With four points and just two goals scored in six matches, Ben Olsen’s team is last in the East … and the RFK faithful are anything but happy. Among the pressure points getting more and more of a squeeze these days, two names are coming up a lot.
One is a veteran of the beatings around here, Lionard Pajoy. (When it comes to whipping on this poor guy at ProSoccerTalk, we just usually call that a “Sunday.”)
Specifically, the questions continue to be asked about his ongoing ability to maintain starter status, never mind that he continues to underwhelm near goal. The Colombian striker has just one goal and just two shots on goal in six starts this year. Since the trade that brought Pajoy from Philly late last year, he has 4 goals and 11 shots on goal in 18 D.C. United matches.
The other central figure in all this, a newer one, is young Brazilian attacker Rafael. There seems to more debate on this one. He was removed at halftime Saturday despite finding himself in a few promising positions against the Red Bulls. On came veteran Dwayne De Rosario, but to marginal effect. “De Ro” has yet to look anything like the 2011 league MVP this season.
Tactically, defensive midfielder Perry Kitchen seems to be playing ahead of Rafeal, who was thought to be the more attack-minded of the midfield pair. Perhaps that helps explain the disconnect; we don’t really know about Rafael’s instructions.Either way, Martin Shatzer, a wise Black and Red blogger who has seen more than his share of DCU contests, thought Rafael’s removal was 100 percent the right call. (Shatzer’s opinion is in the comments section … a very bitter comments section, at that.)
Since we’ve spent so much time over the last 8 months hating Pajoy, I think it’s fair that we call attention to how poorly Rafael played tonight too. He lost the ball several occasions, wasn’t physically strong, and frequently cut the ball back instead of moving forward. I don’t think he won a single header against Olave, while meanwhile a much shorter Cahill was dominating our center backs in the air. I think Rafael’s lone positive contribution to this match was drawing a foul on Holgersson as the ball was rolling out of bounds. Subbing out Rafael for De Rosario at halftime was the right call and exactly what I would have done too.
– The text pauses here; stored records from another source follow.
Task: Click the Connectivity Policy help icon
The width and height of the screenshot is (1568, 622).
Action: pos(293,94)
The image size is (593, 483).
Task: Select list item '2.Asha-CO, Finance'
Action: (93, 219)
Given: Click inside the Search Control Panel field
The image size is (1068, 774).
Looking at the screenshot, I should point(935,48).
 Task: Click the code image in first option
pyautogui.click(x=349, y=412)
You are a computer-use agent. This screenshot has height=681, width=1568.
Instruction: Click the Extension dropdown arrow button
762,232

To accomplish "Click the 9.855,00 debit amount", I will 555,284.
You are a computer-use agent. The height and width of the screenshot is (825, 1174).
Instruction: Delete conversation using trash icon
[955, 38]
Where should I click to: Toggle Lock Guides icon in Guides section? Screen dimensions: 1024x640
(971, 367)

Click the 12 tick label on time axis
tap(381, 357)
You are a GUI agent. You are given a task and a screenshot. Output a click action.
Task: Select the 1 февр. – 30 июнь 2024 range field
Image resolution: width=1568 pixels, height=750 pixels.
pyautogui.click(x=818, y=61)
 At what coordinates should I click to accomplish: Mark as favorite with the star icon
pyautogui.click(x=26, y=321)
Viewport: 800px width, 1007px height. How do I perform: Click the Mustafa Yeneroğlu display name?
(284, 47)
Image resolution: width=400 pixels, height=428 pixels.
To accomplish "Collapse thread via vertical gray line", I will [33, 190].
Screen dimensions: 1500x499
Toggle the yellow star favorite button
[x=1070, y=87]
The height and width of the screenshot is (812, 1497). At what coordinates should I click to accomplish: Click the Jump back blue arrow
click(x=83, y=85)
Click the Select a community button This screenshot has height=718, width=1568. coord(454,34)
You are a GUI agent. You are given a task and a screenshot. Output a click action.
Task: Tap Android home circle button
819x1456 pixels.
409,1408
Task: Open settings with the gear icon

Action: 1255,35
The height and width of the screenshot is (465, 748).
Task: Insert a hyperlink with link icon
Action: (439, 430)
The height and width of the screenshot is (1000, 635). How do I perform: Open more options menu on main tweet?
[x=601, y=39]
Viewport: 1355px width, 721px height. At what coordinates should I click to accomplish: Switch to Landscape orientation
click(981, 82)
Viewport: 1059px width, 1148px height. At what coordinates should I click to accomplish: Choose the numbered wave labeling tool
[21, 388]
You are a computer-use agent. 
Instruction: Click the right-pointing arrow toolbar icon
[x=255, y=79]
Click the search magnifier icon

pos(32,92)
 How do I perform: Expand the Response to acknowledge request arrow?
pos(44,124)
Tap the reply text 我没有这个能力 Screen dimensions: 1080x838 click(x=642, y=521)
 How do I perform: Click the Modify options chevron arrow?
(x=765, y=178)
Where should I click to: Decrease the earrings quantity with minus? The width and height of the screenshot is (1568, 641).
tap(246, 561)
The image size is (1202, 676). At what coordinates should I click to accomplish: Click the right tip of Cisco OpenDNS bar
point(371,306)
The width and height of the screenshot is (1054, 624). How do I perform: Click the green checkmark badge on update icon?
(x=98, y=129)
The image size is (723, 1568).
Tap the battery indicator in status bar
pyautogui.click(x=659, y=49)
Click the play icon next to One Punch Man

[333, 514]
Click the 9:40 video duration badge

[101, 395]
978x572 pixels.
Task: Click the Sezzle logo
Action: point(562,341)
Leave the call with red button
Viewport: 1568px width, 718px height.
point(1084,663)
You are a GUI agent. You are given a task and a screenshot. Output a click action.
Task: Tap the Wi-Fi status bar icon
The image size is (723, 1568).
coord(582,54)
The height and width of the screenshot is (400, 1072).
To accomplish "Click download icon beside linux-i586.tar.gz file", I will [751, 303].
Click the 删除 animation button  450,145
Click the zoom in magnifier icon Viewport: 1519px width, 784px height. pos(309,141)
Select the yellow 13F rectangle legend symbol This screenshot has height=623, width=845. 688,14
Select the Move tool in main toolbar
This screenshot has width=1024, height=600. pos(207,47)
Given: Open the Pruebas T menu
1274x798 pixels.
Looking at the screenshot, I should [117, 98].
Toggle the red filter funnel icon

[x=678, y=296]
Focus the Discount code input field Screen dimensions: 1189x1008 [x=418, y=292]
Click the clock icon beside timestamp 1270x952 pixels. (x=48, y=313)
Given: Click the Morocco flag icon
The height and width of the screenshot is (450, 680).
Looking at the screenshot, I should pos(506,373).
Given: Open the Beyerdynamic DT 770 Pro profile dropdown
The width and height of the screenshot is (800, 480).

Sounds like the young Brazilian is going to be sort of a hit-or-miss player for us.
(which might still be an upgrade over Pajoy, who is more of an all-miss player)”
Whoever is most to blame, and how much of this is on the still-young Olsen, the bottom line is this: United simply must gin up an attack that generated just three shots on goal Saturday, while losing their third in a row and second consecutive match at home.